» **WRITTEN INSTRUCTION**
Reproduce the part of the records that begins with the line containing "Image resolution: width=1568" and runs through the end of the records, both ends included. Shift every coordinate in the answers by adding 78 to each number.

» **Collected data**
** START **

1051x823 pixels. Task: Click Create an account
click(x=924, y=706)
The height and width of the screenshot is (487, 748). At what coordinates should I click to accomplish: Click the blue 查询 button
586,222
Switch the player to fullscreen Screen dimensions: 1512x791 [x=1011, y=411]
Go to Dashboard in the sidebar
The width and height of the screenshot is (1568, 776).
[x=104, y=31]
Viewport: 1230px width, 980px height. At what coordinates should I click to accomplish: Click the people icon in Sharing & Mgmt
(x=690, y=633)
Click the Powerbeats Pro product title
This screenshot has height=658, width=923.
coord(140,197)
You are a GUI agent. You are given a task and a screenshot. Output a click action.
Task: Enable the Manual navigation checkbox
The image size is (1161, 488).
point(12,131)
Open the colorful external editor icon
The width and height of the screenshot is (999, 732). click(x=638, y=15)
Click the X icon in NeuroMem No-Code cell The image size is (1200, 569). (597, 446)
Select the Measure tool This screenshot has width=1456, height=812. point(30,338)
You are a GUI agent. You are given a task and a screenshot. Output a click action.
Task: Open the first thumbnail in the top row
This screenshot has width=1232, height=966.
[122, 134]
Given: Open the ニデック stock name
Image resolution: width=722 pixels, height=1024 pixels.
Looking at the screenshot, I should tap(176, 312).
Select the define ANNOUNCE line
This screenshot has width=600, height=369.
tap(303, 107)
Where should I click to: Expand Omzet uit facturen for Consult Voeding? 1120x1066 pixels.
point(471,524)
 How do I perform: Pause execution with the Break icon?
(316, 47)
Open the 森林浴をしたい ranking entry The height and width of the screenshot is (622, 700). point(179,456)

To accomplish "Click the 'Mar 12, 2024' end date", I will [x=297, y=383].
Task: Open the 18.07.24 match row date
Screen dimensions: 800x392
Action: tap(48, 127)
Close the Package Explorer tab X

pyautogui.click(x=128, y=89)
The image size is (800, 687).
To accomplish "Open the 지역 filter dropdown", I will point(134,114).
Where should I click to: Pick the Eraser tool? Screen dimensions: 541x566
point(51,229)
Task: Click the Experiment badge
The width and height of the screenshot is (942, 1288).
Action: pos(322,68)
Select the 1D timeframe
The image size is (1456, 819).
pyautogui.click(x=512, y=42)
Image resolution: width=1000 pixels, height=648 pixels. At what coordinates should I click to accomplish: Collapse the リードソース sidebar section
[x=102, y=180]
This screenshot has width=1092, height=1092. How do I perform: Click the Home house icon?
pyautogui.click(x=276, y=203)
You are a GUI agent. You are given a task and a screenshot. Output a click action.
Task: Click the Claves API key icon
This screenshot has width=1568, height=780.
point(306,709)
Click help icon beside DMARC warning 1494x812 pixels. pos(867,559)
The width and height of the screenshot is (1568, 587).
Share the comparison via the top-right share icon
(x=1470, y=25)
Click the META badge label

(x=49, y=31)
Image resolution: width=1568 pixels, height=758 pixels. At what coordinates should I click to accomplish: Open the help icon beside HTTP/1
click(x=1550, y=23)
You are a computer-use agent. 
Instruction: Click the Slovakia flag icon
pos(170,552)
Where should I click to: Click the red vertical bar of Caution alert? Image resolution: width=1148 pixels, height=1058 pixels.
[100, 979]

** END **

» **CORRECT OUTPUT**
Image resolution: width=1568 pixels, height=758 pixels. At what coordinates should I click to accomplish: Open the help icon beside HTTP/1
click(x=1628, y=101)
You are a computer-use agent. 
Instruction: Click the Slovakia flag icon
pos(248,630)
Where should I click to: Click the red vertical bar of Caution alert? Image resolution: width=1148 pixels, height=1058 pixels.
[178, 1057]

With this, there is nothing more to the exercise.